No, this isn't about Donald Trump pointing a finger at someone and saying "You're fired!"  In director Junfeng Boo's APPRENTICE (2016), the business is execution and your pink slip is a noose.

Aiman (Firdaus Rahman) is a young correctional officer in a Malaysian maximum security prison.  His troubled youth, which included a father convicted of and executed for murder, allows him to identify with the rehab prisoners in a friendly and helpful way. 

We like Aiman for this, and worry for him when he seems to be forming a strange obsession with another part of the prison--the area in which inmates convicted of capital crimes are hanged.


His older sister Suhaila, with whom he lives, worries about this ominous change in his behavior too, as this unhealthy fixation leads to his being transferred to the execution block and, eventually, promoted to assistant to the chief executioner, gray-haired prison veteran Rahim. 
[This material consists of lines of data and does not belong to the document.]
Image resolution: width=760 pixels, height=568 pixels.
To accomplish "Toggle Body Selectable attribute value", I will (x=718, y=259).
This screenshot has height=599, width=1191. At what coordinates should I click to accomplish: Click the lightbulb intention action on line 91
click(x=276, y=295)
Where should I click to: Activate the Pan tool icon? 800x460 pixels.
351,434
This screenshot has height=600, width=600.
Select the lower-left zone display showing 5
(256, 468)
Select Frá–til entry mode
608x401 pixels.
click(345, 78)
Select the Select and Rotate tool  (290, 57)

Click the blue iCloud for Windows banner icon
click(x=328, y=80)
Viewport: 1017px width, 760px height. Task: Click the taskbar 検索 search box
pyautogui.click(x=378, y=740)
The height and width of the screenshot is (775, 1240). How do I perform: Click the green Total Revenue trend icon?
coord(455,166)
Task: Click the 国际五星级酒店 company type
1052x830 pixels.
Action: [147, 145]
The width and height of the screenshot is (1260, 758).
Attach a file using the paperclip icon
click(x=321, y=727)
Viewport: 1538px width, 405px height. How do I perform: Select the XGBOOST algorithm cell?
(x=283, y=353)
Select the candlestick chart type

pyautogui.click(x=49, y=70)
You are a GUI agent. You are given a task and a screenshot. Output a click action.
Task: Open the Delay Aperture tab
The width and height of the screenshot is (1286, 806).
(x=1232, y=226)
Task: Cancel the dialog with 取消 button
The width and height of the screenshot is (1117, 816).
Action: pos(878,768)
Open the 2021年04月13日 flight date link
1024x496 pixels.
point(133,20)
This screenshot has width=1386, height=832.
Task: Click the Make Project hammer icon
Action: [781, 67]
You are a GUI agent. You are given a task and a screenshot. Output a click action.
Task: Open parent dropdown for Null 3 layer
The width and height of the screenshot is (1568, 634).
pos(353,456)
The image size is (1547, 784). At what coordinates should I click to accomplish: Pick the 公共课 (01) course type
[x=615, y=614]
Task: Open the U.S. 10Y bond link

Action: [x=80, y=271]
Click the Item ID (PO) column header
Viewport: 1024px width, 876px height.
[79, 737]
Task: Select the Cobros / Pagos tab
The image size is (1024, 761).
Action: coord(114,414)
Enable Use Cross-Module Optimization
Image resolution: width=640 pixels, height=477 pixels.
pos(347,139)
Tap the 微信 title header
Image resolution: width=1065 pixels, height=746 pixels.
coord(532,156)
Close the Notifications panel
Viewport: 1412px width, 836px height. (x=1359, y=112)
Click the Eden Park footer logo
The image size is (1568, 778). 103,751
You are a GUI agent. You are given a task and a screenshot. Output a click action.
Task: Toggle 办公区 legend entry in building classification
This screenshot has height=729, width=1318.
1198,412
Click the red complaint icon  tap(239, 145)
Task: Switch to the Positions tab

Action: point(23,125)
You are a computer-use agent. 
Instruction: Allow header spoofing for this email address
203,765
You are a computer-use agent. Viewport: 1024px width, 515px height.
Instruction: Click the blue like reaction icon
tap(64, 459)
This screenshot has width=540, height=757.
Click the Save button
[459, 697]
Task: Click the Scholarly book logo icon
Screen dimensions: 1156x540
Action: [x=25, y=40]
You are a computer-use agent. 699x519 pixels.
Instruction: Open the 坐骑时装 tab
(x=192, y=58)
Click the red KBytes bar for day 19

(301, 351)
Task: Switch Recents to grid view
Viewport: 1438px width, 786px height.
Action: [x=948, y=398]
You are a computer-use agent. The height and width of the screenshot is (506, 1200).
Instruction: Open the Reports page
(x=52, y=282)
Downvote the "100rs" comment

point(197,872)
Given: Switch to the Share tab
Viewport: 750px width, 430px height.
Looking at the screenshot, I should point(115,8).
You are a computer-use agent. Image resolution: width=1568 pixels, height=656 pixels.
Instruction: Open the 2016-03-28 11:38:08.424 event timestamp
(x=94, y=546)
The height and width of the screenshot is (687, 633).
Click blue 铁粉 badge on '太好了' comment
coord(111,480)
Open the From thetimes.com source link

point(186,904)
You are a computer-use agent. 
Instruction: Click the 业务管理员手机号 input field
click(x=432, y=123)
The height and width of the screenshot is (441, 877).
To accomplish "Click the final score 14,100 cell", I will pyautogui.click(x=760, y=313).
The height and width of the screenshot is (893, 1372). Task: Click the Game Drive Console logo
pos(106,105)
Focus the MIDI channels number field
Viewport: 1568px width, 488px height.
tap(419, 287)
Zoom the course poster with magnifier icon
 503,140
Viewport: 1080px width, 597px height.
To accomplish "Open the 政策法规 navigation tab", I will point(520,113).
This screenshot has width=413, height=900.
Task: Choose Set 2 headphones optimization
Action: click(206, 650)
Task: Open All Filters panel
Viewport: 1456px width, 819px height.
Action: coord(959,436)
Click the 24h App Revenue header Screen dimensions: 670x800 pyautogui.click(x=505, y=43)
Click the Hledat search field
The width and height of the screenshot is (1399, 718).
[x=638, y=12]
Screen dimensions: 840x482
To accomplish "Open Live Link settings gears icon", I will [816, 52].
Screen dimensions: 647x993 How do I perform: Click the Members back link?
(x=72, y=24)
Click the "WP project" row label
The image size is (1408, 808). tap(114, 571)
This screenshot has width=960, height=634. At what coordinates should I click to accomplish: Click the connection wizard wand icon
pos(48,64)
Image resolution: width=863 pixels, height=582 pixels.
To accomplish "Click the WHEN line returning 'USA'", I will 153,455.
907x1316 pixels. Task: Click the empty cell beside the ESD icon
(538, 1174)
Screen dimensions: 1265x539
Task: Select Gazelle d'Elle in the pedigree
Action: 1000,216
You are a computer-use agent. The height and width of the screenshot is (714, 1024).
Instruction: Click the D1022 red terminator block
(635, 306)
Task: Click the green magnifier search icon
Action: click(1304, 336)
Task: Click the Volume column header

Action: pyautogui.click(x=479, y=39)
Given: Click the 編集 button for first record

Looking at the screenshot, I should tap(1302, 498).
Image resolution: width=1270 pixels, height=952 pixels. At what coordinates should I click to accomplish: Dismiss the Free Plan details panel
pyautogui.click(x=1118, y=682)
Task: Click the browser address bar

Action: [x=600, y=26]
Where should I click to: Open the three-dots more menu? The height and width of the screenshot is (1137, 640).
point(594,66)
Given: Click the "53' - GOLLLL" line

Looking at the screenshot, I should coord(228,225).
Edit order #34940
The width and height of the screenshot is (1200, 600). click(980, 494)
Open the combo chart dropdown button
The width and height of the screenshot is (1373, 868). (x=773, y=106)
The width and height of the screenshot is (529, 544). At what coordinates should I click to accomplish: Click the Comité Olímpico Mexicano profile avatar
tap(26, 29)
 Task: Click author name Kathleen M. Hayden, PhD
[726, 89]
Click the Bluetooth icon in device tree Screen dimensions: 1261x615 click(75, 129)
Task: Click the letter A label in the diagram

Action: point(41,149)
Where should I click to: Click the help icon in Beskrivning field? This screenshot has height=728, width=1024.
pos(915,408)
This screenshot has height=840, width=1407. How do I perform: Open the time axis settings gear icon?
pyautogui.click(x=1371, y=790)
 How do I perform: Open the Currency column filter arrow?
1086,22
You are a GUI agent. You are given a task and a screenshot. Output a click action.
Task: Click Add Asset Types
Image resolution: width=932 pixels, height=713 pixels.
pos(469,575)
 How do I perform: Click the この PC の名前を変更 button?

Aiman seems like such a decent guy, we hate to watch him quarrel with his sister, whom he loves, over such matters as this and her impending marriage to an Australian man, which will leave Aiman alone.  A further revelation will complicate the matter even more, to an alarming degree.

Meanwhile, Aiman and Rahim become close friends as we watch the older man take the apprentice under his wing and show him the ropes (I had to say it), teaching him everything there is to know about efficiently hanging a man. 

This includes proper equipment and procedure as well as dealing with the individual and his family as human beings, although we discover that the latter may be mainly a way of warding off feelings of guilt, self-recrimination, and uncertainty.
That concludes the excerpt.